PROVIDED PASSAGE
**********

Fostering 29 children is no simple feat, but for a lawyer in Kansas, providing a home for more than two dozen kids over the years was the relatively easy part.

He's also helped more than 1,000 kids find permanent homes by using his legal knowledge to help foster parents adopt — for free.

When Kansas City attorney Gene Balloun and his wife, Sheila Wombles, fostered their first child, David, they knew they were hooked. They eventually adopted David and the last child they fostered, Hannah. In between, they welcomed 27 other children into their home.

Gene Balloun and his wife, Sheila Wombles with their daughter, Hannah.

But the process of adopting David wasn't easy, and the couple joined a foster parent support group, where Balloun would often be asked for legal advice. That's when he realized there was a need that he could fulfill.

"My real joy in the law practice is not in winning some big case, but completing a final adoption," Balloun said. For that reason, he's represented foster parents in 1,035 adoption cases — pro bono.

His next goal, at the age of 86, is to reach 2,000 famillies helped, he says, because he and his wife know the joys of adoption firsthand — and he credits his 16-year-old daughter Hannah with keeping him energized. "It certainly makes me feel younger," he said.

"It’s keeping him young, it’s making me old," Wombles countered. But she said she couldn't imagine life without her daughter or the years the couple spent fostering.

"Once you get started I think it’s sort of addictive because you see what need you’re filling and how important it is to the kids," said Wombles.

**********

REQUIREMENT A
In the article about Gene Balloun, how many adoption cases has he handled for foster parents without charge?
REQUIREMENT B
Write the next few paragraphs of the article about Gene Balloun, picking up after its final sentence.

DATASET CONTENT
**********

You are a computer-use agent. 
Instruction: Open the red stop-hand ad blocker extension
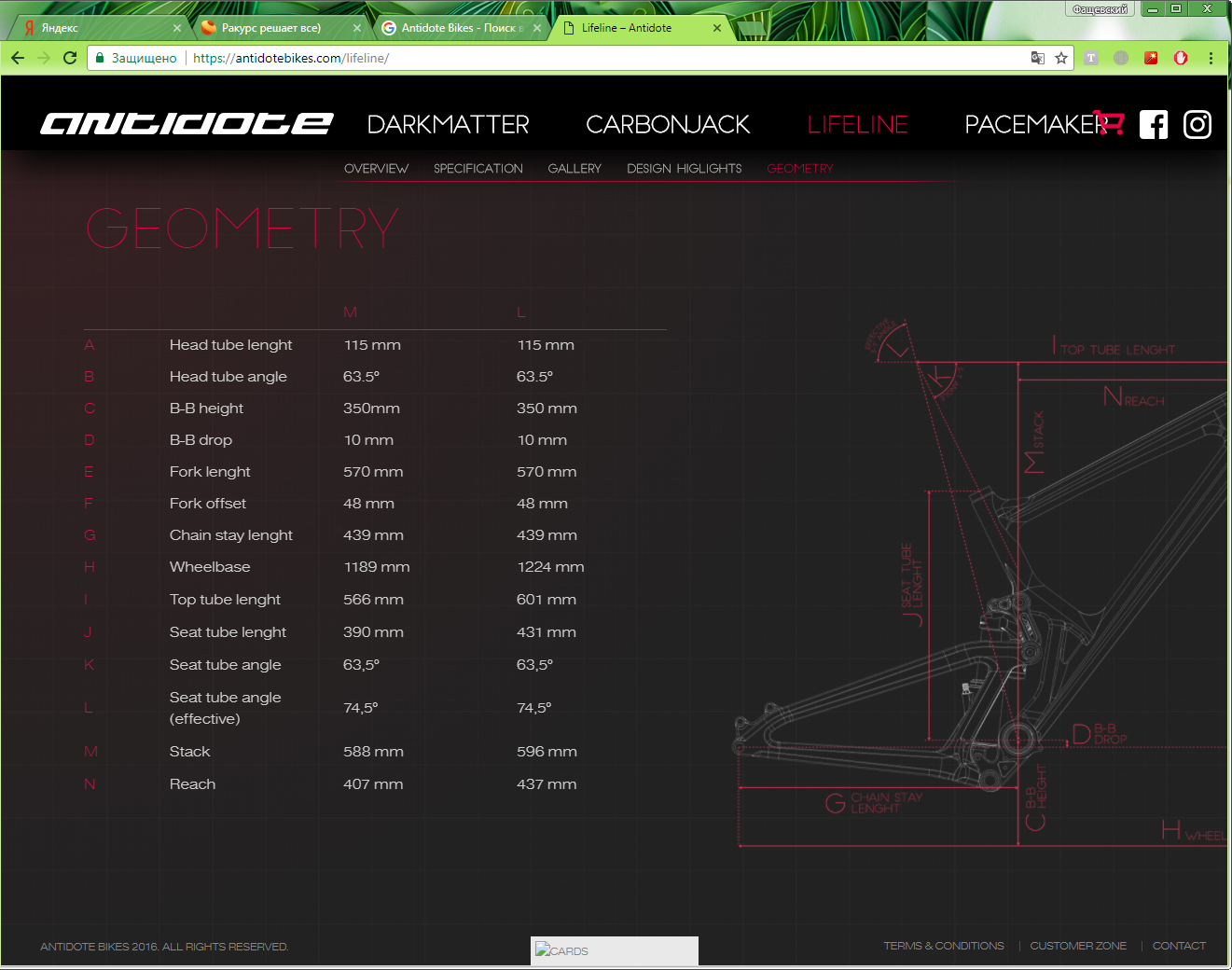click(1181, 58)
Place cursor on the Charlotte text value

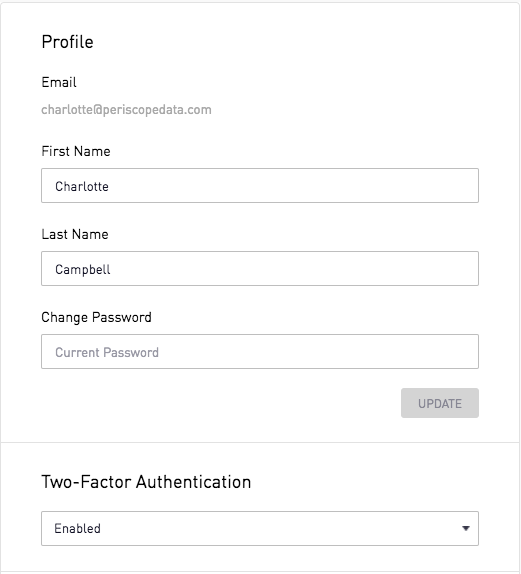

**********

YOUR RESPONSE A
1,035

YOUR RESPONSE B
Some 100,000 of the nearly 400,000 children in the foster care system are eligible for adoption, but about a third of those children will have to wait more than three years before they are actually adopted, according to the Congressional Coalition on Adoption.

Johnson County District Judge Kathleen Sloan, who has overseen some of the cases, said the country could use more Gene Ballouns.

"He's remarkable ... If we could clone him, I think we would all benefit," she said.

Fortunately, Balloun has figured out a way to help the children he couldn't bring into his home or help get adopted. Instead of accepting the $500 the state of Kansas offers to lawyers for pro bono adoptions, he and Wombles created a scholarship fund to help foster children and former foster children pay for college, according to the American Bar Association Journal.

Balloun said the Kansas Foster and Adoptive Children Scholarship Fund has allowed the couple to award scholarships to more than 500 kids.

For those keeping count, that means Balloun and his wife have helped nearly 1,600 foster children and counting.

"I ordered him not to stop," said Sloan. "That's a court order."